* DESCRIPTION OF THE TASK: In the excerpt on the history of nonviolent action, what is the earliest precedent Sharp is said to have documented?

* EXCERPT PROVIDED:
────────────────────

King and Sharp, in their own ways, would each make critical contributions to a lineage that had been growing out of Gandhi and that was about to flourish in the second half of the twentieth century.
Nonviolent action did not start with the Indian independence movement. Sharp documented a variety of earlier precedents, going back to the use of noncooperation by the plebeians of Rome in 494 BC. And there were intellectual forerunners as well. Thoreau produced influential writings in the 1800s, as did Tolstoy—who even carried out a correspondence with the young Gandhi.32
Yet, these forebears notwithstanding, it was Gandhi’s experiments in South Africa and India that would most profoundly shape the usage of strategic nonviolence in the years that followed. Both King and Sharp saw themselves as standing in his shadow. King, a Christian minister, would describe the influence in religious terms: “Gandhi was probably the first person in history to lift the love ethic of Jesus above mere interaction between individuals to a powerful and effective social force on a large scale,” he wrote.33
Sharp made a similar observation, using more secular language: “Gandhi,” he argued, “was probably the first to consciously formulate over a period of years a major system of resistance based upon the assumption” that “hierarchical systems can be modified or destroyed by a withdrawal of submission, cooperation, and obedience.”34
For both King and Sharp, Gandhi’s efforts in India were not an end point. Instead, Gandhi’s campaigns were breakthrough examples of what nonviolent confrontation could accomplish. They suggested the enormous potential of a mode of political engagement that was only starting to influence world affairs. For his part, Gandhi sometimes spoke of nonviolence as a developing science. He saw himself as conducting investigations into its unique laws and properties, going so far as to title his autobiography The Story of My Experiments with Truth. Viewed in this framework, King, like Gandhi, would become an experimenter pushing the frontiers of innovation. Sharp, on the other hand, would take on a different role: that of a taxonomist who documented the most exciting discoveries that were made.

────────────────────

* INFORMATION:
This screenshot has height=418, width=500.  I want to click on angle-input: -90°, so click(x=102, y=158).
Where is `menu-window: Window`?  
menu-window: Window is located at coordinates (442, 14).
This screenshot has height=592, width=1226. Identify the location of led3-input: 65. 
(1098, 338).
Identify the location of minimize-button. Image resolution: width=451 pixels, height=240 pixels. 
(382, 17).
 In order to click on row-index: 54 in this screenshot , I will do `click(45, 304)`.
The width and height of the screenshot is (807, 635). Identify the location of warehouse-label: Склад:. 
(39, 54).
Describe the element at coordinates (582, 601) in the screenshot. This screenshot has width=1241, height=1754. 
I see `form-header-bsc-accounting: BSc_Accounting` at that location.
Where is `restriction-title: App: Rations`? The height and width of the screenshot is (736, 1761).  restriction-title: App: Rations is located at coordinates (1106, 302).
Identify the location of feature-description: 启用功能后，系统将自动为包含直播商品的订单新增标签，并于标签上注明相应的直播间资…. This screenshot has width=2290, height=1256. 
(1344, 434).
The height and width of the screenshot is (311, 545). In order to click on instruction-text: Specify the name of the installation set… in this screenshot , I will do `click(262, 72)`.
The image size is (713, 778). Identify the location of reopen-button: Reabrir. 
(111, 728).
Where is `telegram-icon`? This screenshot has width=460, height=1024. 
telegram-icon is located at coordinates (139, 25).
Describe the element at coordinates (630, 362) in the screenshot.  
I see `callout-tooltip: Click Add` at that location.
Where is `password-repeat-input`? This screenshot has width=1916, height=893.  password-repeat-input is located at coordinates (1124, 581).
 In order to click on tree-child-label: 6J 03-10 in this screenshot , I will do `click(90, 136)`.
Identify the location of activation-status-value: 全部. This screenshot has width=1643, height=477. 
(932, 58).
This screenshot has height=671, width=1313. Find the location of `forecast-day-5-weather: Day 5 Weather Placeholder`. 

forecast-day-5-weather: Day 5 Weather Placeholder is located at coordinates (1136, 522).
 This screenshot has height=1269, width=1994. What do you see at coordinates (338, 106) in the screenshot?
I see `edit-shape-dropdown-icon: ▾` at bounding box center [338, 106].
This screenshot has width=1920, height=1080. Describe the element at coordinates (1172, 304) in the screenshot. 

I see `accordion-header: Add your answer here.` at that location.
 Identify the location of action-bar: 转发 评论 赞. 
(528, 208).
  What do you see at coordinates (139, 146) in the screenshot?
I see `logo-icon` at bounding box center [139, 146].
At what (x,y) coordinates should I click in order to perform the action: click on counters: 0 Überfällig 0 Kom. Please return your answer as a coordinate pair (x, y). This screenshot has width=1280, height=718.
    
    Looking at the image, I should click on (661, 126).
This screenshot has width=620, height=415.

────────────────────

* EXERCISE SOLUTION: The use of noncooperation by the plebeians of Rome in 494 BC.